Stocks Fall, Dollar Gains as US Inflation Prompts 100 bps Hike Bets

Stocks Fall, Dollar Gains as US Inflation Prompts 100 bps Hike Bets
People pass by an electronic screen showing Japan's Nikkei share price index inside a conference hall in Tokyo, Japan, on June 14, 2022. (Issei Kato/Reuters)

LONDON—European shares dropped in early trading on Thursday and the safe-haven dollar was up after the latest red-hot U.S. inflation reading increased investor caution about Federal Reserve rate hikes.

Wednesday's data showed U.S. consumer prices jumped 9.1 percent year-on-year in June, up from May's 8.6 percent rise.

The data was seen as firming the case for the Federal Reserve to raise rates aggressively. Policymakers might consider a 100 basis point increase at the July meeting, Atlanta Federal Reserve Bank President Raphael Bostic said.

By early European trading, money markets were pricing in a 54 percent chance of a full percentage point hike at the July meeting and a 46 percent chance of a 75 basis point rise.
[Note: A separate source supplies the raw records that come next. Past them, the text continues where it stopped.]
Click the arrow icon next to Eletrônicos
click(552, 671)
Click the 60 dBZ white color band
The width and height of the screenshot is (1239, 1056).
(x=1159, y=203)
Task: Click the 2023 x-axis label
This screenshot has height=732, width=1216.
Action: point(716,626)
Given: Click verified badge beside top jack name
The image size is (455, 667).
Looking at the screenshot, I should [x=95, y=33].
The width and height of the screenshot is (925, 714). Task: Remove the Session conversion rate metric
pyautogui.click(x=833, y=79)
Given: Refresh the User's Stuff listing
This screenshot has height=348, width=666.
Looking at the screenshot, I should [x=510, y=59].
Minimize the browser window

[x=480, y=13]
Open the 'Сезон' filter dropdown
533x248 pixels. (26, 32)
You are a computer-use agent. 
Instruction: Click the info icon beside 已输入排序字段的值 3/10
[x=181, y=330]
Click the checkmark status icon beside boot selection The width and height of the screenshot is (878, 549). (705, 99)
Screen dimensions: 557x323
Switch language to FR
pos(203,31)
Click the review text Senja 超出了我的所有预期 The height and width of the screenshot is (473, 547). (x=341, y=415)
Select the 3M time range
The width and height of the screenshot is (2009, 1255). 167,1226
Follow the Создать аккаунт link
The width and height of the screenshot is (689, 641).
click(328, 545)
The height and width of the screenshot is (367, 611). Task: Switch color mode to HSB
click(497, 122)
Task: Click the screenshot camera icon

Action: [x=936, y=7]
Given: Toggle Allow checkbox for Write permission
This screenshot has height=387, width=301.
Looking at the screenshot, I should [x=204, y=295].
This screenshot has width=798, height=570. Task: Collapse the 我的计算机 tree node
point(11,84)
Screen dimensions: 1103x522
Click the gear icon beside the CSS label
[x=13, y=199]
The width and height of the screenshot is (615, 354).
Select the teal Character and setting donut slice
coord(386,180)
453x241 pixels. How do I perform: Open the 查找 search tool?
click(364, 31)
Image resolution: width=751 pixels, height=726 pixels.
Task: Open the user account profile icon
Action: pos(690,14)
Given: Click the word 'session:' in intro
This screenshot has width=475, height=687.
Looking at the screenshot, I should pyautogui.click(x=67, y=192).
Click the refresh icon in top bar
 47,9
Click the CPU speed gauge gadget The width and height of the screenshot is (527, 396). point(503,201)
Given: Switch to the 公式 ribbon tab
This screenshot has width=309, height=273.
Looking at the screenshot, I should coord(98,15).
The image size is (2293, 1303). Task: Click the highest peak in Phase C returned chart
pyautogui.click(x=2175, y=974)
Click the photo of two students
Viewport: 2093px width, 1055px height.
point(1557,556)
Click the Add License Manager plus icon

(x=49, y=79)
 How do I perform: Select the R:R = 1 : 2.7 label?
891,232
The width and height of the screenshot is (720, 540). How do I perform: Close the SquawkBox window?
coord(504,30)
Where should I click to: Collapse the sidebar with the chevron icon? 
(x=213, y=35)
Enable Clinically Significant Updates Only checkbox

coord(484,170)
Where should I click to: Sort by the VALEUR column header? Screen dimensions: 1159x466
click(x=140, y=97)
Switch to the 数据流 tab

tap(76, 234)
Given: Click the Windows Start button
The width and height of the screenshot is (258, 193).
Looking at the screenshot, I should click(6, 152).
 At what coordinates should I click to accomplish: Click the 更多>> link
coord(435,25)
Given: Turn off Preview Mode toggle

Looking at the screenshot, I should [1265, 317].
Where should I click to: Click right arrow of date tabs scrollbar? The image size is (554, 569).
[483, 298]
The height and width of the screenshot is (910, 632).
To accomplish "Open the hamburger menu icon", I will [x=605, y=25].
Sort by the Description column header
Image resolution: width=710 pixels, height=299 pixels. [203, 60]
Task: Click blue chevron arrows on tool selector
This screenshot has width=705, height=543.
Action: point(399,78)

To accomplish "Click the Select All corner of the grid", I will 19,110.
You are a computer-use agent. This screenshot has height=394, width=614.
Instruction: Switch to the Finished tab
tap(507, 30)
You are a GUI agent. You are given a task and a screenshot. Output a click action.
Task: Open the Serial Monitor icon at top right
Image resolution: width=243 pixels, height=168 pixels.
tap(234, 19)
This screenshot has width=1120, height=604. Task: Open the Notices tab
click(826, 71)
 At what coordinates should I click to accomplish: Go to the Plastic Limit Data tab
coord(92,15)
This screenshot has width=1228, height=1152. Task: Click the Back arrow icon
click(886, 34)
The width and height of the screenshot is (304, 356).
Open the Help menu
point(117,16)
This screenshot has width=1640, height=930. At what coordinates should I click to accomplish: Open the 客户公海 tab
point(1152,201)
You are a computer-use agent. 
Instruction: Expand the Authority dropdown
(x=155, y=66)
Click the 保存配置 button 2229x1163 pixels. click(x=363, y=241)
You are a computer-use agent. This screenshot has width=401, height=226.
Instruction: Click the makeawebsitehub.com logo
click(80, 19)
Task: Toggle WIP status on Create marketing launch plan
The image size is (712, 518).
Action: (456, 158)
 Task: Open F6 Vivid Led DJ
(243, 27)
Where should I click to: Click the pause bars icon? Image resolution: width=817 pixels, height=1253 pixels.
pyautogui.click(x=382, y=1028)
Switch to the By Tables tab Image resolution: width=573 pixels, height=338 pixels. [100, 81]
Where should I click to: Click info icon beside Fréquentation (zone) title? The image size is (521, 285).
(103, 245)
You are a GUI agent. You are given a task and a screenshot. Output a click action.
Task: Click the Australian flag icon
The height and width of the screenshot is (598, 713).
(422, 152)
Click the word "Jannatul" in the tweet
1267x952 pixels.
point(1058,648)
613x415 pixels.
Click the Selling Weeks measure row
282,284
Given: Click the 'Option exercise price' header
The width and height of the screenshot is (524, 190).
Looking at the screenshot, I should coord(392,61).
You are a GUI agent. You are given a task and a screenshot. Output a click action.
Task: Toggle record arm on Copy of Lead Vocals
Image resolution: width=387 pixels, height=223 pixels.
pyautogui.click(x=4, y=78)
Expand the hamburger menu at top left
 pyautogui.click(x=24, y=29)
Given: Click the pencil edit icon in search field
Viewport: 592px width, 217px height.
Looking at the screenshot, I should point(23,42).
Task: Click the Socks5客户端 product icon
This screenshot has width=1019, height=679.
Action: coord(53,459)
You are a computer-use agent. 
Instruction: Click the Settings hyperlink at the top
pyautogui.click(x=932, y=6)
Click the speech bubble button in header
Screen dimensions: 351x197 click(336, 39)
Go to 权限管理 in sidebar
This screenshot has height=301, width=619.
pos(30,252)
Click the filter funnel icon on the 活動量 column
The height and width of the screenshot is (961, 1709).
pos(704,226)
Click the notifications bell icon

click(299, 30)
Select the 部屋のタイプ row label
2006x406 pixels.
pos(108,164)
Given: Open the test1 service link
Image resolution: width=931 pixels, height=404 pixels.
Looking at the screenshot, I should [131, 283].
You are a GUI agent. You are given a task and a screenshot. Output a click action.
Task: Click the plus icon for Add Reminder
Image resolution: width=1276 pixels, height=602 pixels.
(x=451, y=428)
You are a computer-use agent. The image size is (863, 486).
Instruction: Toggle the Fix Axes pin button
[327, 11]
Asian shares were stuck at two-year lows and European indexes opened in the red. At 0735 GMT, Europe's STOXX 600 and London's FTSE 100 were both down 0.2 percent on the day.

"The Fed probably needs to temper people’s expectations in terms of what they can do," said Eddie Cheng, head of international multi-asset investment at Allspring Global Investments.

"In the past hiking cycle, we have observed that inflation kept rising during the hiking cycle … it takes time for the monetary policy to affect inflation."

Cheng said that riskier assets will be the "collateral damage" in the Fed's attempts to reign in inflation.

The dollar index measuring its performance against a basket of currencies was up 0.2 percent at 108.43, while the dollar was up 1.1 percent against the yen, at its strongest since 1998.

The British pound was down 0.2 percent at $1.1865. In the first vote to choose who will succeed Boris Johnson as Conservative party leader, former finance minister Rishi Sunak won the biggest backing from Conservative lawmakers.

The euro was down 0.3 percent at $1.00325, having slipped below $1 on Wednesday for the first time since 2002.

The euro has been under pressure because of the European Central Bank lagging the Fed in ending its ultra-easy monetary policy of the past decade, as well as the economic risks from the eurozone's dependence on Russian gas.

Germany's benchmark 10-year government bond yield was up 8 basis points at 1.231 percent.

Italian yields rose sharply ahead of a parliamentary confidence vote which risks bringing the country's government down.

The U.S. 10-year yield was up around 7 basis points at 2.9817 percent. The 2-year, 10-year part of the Treasury yield curve is at its most inverted it has been at any point in this cycle, according to Deutsche Bank.

Yield curve inversion—which is when short-dated interest rates are higher than longer ones—is commonly seen as an indicator that markets are anticipating a recession.

Oil prices fell as traders saw a large U.S. rate hike possibly reducing crude demand.

Overnight, the Monetary Authority of Singapore and the Bangko Sentral ng Pilipinas surprised markets by tightening monetary policy in off cycle moves.